どう頑張っても、MIMEを取ることはできなかった。MIMEを取ったところで動画ファイルは破損する。MIMEを取らなければ動画ファイルは破損せずに保存できるが、それでは動画ではないファイルもアップロードされてしまうこのジレンマ。

requestsライブラリを使って、ファイルのヘッダだけDL、それを判定する方法があるかも知れないが、時間がかかりすぎると思われる。そんな事をするぐらいだったら、常駐スクリプトを作って動かしたほうが遥かにサーバーの負荷が軽減されるだろう。

結論

CloudinaryではMIMEタイプ判定による保存の拒否は実現できないらしい。他にMIMEを判定するいい方法があればまだしも。

先に保存をしてしまうと、application/x-emptyになってしまうし、保存の前に判定しようものなら動画ファイルが壊れる。かと行って、保存した後、URLを指定してDLした後、MIMEを判定するのは時間がかかりすぎるし、magicはファイルにURLを指定してのMIME判定はできない。

Cloudinaryを使用している場合、MIMEによる判定は不可能に近いかと思われる。sizeに関しても保存前に参照すると動画ファイルが壊れる。

いっそのこと、Cloudinaryを使用した場合、MIMEやファイルサイズによる判定は除外してしまったほうが簡単かも知れない。

今回の件で、CloudinaryがMIMEではなく拡張子を元にファイルの公開判定をする理由がわかったような気がする。

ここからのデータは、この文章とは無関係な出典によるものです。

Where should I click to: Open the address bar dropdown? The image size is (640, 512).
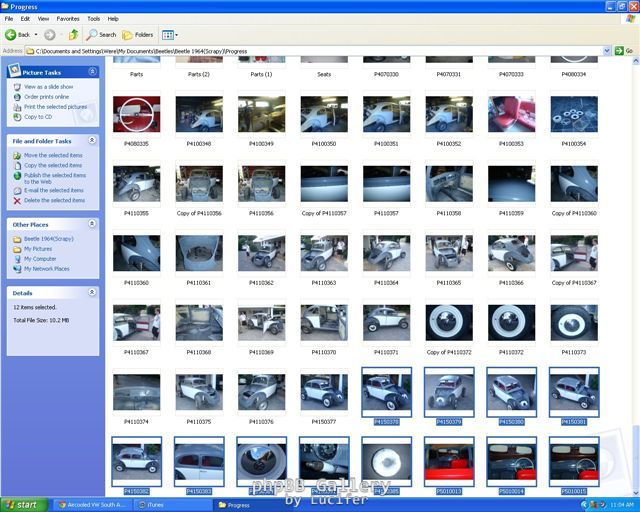point(606,50)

MIMEによる判定ができないのはとても口惜しいが、拡張子判定していないと完全に丸腰なので、models.pyのFileFieldのフィールドオプションに拡張子の指定をした上で公開すると良いだろう。フロント側でも拡張子の制限を加えておく。

特定拡張子以外を受け付けないようにする

models.pyにて。

from django.db import models
from django.core.validators import FileExtensionValidator

class DocumentList(models.Model):

    class Meta:
        db_table    = "documentlist"
        
    document    = models.FileField(verbose_name="ファイル",upload_to="file/",validators=[ FileExtensionValidator( ["mp4"] ) ])

HTMLにて

<input type="file" name="document" required accept=".mp4">

ちなみに、上記モデルを継承したフォームクラス、テンプレートで表示させると、accept属性が無かったため、フォームクラスは使わないほうがよいかも。